**Exercise brief**. Using the entries below, show all lines with the string "humana".

--- START ---

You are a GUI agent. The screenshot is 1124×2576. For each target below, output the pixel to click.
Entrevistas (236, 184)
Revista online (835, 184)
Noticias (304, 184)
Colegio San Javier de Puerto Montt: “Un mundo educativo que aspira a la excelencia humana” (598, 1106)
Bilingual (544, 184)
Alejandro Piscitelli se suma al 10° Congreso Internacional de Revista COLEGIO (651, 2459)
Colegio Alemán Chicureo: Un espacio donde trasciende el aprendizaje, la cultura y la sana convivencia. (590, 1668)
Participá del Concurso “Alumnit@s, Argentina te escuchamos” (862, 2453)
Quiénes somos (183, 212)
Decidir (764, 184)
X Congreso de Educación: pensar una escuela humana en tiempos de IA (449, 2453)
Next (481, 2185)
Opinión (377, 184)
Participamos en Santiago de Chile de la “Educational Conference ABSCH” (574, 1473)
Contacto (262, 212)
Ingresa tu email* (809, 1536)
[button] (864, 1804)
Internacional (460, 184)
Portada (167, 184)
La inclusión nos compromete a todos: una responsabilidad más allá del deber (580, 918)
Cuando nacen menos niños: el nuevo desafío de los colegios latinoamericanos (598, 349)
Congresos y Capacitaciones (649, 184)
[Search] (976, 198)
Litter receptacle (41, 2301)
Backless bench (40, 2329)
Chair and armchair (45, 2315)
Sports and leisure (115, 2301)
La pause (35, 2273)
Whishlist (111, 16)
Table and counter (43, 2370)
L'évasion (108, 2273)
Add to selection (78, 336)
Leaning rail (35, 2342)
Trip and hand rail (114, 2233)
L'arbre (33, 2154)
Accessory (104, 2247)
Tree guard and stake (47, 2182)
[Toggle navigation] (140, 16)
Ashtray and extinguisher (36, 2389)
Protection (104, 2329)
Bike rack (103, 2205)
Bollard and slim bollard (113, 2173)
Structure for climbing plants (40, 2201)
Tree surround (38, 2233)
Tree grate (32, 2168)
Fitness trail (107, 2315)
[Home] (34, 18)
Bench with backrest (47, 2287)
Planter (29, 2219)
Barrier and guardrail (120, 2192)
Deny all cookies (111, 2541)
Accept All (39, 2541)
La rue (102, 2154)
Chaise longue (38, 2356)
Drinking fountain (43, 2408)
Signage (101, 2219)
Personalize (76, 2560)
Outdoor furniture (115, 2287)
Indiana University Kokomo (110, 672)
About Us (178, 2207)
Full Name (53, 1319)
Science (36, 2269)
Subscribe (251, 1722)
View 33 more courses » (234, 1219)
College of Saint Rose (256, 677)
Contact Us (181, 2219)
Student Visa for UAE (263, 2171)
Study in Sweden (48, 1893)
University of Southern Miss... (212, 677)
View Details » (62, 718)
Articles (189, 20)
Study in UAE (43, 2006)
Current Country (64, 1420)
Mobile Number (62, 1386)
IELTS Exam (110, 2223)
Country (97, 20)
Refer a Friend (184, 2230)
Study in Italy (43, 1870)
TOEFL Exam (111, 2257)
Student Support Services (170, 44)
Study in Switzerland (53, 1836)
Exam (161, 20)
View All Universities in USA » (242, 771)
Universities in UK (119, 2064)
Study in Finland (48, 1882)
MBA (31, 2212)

--- END ---

**Solution below**.
Colegio San Javier de Puerto Montt: “Un mundo educativo que aspira a la excelencia humana” (598, 1106)
X Congreso de Educación: pensar una escuela humana en tiempos de IA (449, 2453)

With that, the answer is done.